At the center of the concept is interactivity: consumers can answer a question posed by a brand like Samsung Canada with a single tap. Samsung Canada has revealed that its two conversational ad units resulted in 53,000 media engagements and 484 occurrences of its related hashtags in just four days. That’s five times the brand’s average Twitter engagement rate.
Last year, social media analytics company Simply Measured reported that consumer engagement with big brands on Twitter is on the rise. By tweeting regularly (at least three times per day) and interacting with individual users, brands have managed to boost @replies and per-tweet interaction levels. Couple their social marketing savvy with Twitter’s own efforts to entice users, and you’ve got a recipe for success. Since Twitter rolled out its polling functionality to all users back in October, 1.7 billion votes have been cast.
Conversational ads take the poll model a step further by allowing brands to customize the next phase of the vote – the message they want consumers to send on their behalf.

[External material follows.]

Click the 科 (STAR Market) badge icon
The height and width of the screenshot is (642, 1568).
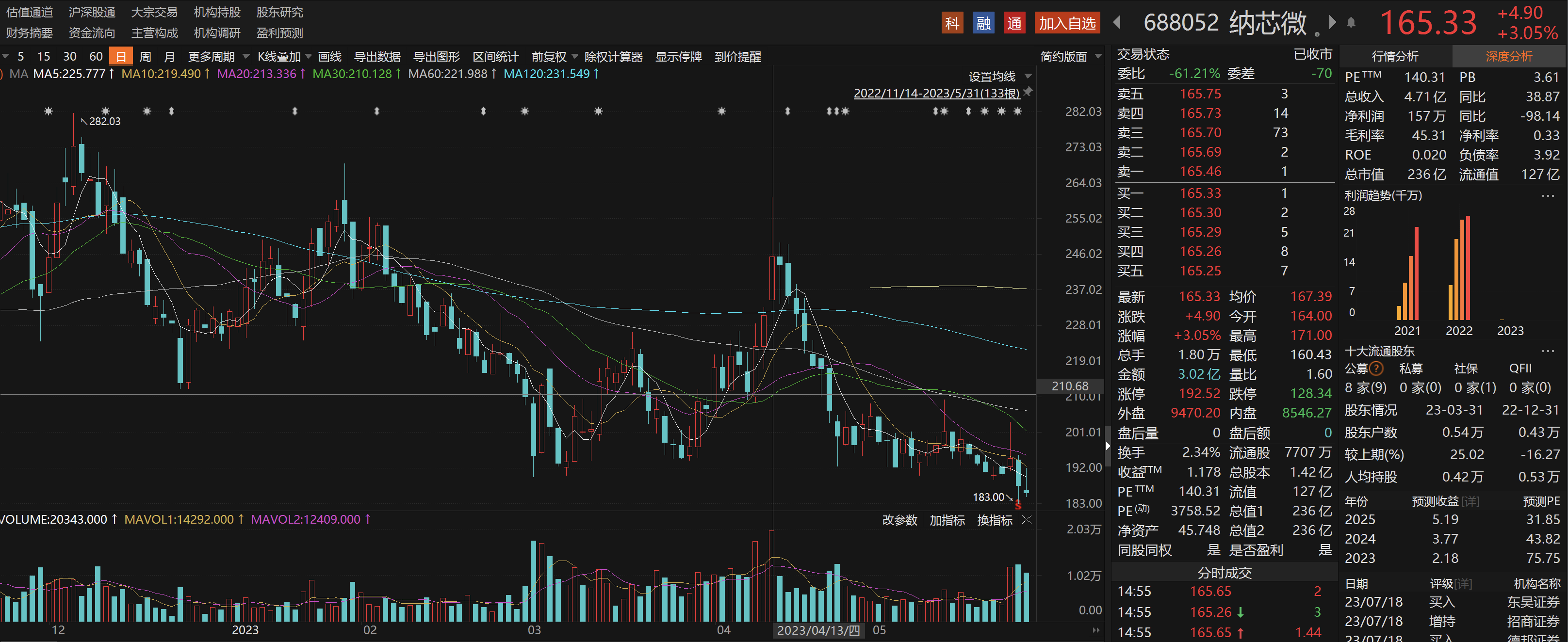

What do industry players think of the new format?
ClickZ asked a few experts to weigh in.
Ed Haslam, chief marketing officer at ShareThis, believes the value of conversational ads lies in creative engagement.
“These ad units have the great potential to truly engage people through creative expression. In so doing they can drive viral-like earned media impressions,” he says.
Haslam adds that the unit takes a lot of the effort away from sharing a brand’s Twitter message. “The user can now simply click twice to share their opinion, without even having to craft a message or think too much about it if they don’t want to.”
“If you’re creating great content, these units can significantly amplify your paid efforts, resulting in earned media value above and beyond your spend,” says Ted Murphy, chairman and chief executive of IZEA.
“Twitter’s conversational ads can be targeted just like any other promoted tweet, so brands can target social influencers using Twitter’s Tailored Audiences ad targeting tool,” he explains.
Of course, Murphy notes that though influencers may see the ads, there’s no way to know whether they’ll respond. His advice to brands: target influencers you’ve worked with in the past.
“We found that 83 percent of influencers share posts about their sponsors for free, outside of their contractual agreements,” Murphy says, referencing IZEA’s 2015 State of Sponsored Social report.
“Twitter’s conversational ads are an innovative way of optimizing earned media from a paid campaign,” says Sean O’Neal, president of Adaptly. “While marketers can already see earned media on Twitter, I would expect that this new unit will both increase the additional reach as well as improve the media value of those earned media impressions.”
Will the unit’s prepopulated message and built-in call to action turn consumers away?
“I don’t think so,” says O’Neal. Twitter is simply making things easier and providing elegant functionality for personalization and sharing. It is always at the user’s discretion if and how they engage.”
By experimenting with different types of questions, polls, and other calls to action, brands can determine what’s most likely to resonate with their unique audience.
“For example, you could ask about particular product features or options, or even better you can create conversations about use of the product in different contexts,” Haslam says. “We all love to share our opinions if we encounter content that resonates with us in an authentic way.”
Murphy adds that when using conversational ads, marketers should “tailor each ad to make their content easy for consumers to share,” as this will help increase exposure and reach. “The goal of the ad unit is to spur interaction around a particular hashtag,” he says.